- **Task to complete**
Show every line in the items below that contains the string "screenshot".

- **Excerpted data**
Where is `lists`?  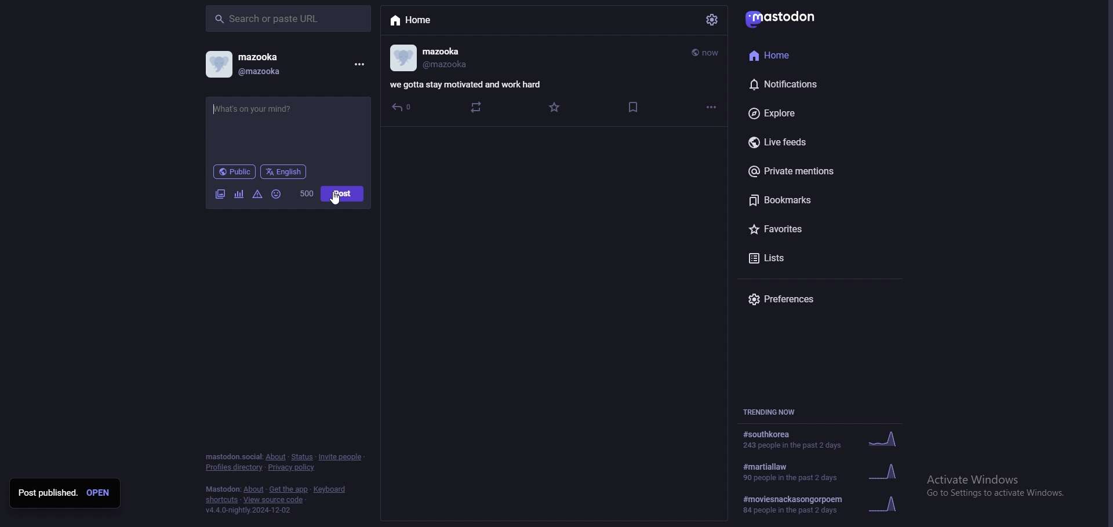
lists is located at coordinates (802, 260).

--

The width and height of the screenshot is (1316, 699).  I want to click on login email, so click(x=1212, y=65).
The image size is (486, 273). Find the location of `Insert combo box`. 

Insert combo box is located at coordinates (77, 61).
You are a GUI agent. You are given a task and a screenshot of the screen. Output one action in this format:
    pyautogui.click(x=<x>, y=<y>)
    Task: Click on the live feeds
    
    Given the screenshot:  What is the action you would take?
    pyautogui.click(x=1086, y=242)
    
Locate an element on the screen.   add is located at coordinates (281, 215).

- **Result of this exercise**
The width and height of the screenshot is (1316, 699).  I want to click on login email, so click(x=1212, y=65).
You are a GUI agent. You are given a task and a screenshot of the screen. Output one action in this format:
    Given the screenshot:  What is the action you would take?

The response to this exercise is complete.